## QUÉ SE PIDE
Resume en dos oraciones la nota sobre el precio de Groenlandia.

Ponen precio a Groenlandia: EU podría adquirir la isla por 700 mil millones de dólares
Estados Unidos volvió a poner a Groenlandia en el centro del debate internacional luego de que analistas y medios estadounidenses estimaran que el territorio podría tener un valor aproximado de 700 mil millones de dólares, en un escenario hipotético de compra por parte de Washington.
La cifra surge de análisis publicados en The Washington Post y The Wall Street Journal, que retomaron evaluaciones de expertos en geopolítica, defensa y recursos naturales sobre el valor estratégico de la isla más grande del mundo.
¿De dónde sale la cifra de 700 mil millones?
De acuerdo con los reportes, el cálculo no está basado en el número de habitantes de Groenlandia, sino en una combinación de factores clave:
– Su ubicación estratégica en el Ártico
– La presencia de minerales críticos como tierras raras
– Potenciales reservas de petróleo y gas
– El control de nuevas rutas marítimas abiertas por el deshielo
– Su valor militar en sistemas de defensa y vigilancia
Especialistas citados por The Washington Post señalan que, bajo criterios económicos y estratégicos similares a los utilizados en adquisiciones territoriales históricas, Groenlandia podría alcanzar un valor cercano a los 700 mil millones de dólares.
El interés de EU en el Ártico
Medios como The Wall Street Journal explican que el renovado interés estadounidense responde al avance de Rusia y China en el Ártico, región que se ha convertido en un nuevo frente de competencia global.

Entradas de datos recopiladas:
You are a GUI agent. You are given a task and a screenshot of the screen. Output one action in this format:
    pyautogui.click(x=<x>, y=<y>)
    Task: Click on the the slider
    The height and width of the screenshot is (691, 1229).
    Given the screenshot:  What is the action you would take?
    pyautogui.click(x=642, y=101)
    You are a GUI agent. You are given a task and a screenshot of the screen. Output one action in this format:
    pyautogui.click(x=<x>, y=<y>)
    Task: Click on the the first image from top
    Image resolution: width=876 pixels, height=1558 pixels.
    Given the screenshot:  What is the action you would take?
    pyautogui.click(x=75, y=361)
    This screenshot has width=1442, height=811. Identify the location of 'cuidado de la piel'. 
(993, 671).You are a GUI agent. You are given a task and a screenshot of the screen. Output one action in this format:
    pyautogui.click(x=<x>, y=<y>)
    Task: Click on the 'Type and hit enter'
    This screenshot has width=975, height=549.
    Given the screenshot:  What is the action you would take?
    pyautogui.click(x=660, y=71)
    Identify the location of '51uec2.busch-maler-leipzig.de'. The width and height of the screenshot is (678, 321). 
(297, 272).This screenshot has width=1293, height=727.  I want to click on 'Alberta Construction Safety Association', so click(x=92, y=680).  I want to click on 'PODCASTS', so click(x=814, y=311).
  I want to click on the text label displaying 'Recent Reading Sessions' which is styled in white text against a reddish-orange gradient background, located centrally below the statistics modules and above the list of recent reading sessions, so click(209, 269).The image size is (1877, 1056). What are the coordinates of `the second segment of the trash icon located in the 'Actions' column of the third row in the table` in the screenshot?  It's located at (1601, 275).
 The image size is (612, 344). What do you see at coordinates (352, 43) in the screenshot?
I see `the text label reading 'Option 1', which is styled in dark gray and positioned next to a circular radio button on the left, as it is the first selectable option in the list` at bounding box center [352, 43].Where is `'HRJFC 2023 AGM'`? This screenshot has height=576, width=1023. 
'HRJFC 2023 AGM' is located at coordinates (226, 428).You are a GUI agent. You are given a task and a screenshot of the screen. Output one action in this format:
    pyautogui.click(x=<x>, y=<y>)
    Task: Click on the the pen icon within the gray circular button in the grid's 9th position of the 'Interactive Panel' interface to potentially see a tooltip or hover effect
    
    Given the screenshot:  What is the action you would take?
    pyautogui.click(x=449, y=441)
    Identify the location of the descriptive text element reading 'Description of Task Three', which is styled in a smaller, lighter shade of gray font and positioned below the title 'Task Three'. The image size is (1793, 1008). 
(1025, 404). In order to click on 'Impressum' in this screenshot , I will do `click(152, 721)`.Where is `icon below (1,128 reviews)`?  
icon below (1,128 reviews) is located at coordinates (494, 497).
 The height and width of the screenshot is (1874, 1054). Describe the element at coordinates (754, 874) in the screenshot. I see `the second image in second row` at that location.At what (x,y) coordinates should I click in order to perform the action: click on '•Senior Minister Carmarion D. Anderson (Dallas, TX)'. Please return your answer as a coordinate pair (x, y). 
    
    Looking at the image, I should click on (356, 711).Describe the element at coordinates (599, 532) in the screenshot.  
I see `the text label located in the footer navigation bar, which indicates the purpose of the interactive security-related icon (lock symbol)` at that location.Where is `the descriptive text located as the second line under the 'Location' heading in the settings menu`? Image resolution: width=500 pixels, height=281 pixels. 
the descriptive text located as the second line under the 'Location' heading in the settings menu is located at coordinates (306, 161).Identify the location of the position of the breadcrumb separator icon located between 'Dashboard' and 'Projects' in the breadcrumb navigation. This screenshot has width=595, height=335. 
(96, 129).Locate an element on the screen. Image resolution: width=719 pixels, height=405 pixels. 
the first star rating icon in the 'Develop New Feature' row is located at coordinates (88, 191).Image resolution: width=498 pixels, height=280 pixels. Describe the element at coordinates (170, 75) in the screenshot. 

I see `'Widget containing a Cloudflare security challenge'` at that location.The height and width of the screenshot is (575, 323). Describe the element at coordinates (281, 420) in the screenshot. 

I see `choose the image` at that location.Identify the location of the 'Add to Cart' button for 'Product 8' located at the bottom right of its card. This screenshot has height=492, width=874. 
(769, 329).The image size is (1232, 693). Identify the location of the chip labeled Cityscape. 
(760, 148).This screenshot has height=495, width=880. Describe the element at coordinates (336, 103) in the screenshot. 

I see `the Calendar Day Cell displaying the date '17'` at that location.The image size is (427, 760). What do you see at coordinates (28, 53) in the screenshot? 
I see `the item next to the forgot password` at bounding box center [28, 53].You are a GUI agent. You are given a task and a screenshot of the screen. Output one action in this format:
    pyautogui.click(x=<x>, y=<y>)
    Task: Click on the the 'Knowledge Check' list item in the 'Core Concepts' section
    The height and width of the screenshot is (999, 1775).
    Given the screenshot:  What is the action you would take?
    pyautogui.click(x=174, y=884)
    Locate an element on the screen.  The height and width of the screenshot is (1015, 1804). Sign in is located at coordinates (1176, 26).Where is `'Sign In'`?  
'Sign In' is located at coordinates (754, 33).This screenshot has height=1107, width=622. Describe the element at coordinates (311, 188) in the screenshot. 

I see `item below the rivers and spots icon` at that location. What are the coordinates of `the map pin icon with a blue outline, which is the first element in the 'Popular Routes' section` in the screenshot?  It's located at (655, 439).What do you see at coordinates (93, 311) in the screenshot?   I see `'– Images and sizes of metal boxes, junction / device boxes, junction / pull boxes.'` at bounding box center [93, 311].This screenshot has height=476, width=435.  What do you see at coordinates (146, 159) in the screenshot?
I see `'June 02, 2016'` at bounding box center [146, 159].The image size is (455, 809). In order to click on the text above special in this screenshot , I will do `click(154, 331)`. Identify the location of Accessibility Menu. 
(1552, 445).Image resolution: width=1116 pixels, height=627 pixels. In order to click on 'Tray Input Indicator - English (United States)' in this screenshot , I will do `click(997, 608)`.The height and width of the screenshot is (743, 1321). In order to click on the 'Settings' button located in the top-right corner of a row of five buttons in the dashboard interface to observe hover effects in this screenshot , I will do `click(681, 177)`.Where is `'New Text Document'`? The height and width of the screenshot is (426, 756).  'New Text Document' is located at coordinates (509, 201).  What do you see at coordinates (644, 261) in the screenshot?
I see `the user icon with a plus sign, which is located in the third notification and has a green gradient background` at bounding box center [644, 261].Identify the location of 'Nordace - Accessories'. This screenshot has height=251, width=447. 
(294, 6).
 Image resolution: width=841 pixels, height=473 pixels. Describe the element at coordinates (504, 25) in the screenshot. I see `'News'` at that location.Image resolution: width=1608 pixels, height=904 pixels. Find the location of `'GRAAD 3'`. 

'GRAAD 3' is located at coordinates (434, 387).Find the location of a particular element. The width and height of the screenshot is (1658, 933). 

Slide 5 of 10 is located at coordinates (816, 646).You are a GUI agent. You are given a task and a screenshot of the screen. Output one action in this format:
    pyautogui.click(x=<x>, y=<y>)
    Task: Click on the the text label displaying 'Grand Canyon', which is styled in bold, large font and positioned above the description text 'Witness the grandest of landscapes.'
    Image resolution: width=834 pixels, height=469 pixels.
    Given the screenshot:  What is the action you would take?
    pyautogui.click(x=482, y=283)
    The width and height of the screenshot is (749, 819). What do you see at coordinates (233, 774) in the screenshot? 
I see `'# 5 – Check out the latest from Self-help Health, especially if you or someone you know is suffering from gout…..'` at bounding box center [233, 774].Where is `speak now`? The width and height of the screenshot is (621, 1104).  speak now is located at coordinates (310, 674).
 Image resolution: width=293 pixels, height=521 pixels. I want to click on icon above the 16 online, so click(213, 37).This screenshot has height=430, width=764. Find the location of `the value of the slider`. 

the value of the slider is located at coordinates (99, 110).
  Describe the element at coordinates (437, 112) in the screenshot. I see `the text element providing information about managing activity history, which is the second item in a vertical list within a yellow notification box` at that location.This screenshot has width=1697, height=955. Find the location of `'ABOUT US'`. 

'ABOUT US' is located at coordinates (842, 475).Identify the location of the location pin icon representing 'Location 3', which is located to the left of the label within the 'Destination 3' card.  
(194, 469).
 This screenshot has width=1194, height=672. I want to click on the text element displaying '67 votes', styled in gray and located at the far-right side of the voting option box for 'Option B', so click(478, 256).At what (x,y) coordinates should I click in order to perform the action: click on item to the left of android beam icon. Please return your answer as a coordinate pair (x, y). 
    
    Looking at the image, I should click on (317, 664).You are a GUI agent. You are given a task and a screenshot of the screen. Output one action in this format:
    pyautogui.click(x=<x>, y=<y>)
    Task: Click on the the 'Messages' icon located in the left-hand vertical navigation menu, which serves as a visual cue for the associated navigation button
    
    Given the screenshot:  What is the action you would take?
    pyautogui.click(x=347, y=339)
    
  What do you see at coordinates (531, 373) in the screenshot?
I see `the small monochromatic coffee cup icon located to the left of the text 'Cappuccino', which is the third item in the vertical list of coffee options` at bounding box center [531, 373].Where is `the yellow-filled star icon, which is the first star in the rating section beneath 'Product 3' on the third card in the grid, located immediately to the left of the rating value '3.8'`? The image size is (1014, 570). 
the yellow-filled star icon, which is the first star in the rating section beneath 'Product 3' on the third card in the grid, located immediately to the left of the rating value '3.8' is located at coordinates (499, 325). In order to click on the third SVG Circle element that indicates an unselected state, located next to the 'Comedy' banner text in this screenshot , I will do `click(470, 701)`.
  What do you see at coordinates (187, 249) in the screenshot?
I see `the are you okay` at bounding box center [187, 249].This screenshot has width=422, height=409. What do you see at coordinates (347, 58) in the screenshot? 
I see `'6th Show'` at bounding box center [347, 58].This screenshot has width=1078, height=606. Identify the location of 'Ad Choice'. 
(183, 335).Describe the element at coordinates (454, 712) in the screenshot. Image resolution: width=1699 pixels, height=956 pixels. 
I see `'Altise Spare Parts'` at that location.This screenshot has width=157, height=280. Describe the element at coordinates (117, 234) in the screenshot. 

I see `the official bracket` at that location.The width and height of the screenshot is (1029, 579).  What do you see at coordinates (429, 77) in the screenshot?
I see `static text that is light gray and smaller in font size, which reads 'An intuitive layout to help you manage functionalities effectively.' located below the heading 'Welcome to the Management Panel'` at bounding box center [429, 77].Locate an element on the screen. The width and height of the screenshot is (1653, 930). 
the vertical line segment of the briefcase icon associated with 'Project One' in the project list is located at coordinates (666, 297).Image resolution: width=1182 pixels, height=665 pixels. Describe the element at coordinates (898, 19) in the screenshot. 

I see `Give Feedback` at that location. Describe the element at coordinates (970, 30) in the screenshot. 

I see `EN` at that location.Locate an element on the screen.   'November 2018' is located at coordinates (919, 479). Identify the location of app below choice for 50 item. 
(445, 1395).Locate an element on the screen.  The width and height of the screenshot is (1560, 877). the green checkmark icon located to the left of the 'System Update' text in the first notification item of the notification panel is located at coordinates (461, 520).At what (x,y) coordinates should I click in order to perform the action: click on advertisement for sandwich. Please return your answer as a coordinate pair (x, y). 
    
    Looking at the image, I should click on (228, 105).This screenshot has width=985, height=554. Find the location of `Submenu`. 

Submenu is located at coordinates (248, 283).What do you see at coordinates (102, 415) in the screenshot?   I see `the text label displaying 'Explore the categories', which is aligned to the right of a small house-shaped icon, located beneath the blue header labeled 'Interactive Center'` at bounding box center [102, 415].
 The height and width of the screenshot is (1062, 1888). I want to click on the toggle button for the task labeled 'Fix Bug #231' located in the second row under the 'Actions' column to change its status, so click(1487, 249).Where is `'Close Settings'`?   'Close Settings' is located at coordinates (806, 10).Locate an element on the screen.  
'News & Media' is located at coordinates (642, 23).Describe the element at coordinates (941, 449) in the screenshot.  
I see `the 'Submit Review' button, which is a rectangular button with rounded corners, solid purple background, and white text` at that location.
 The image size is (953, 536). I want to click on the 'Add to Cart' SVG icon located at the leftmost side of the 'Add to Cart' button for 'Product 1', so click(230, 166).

## RESPUESTA
Según análisis publicados en The Washington Post y The Wall Street Journal, Groenlandia podría valer unos 700 mil millones de dólares en una compra hipotética por parte de Estados Unidos. El cálculo no se basa en su número de habitantes, sino en su ubicación en el Ártico, sus minerales críticos, sus posibles reservas de petróleo y gas, las nuevas rutas marítimas y su valor militar, y el interés estadounidense responde al avance de Rusia y China en esa región.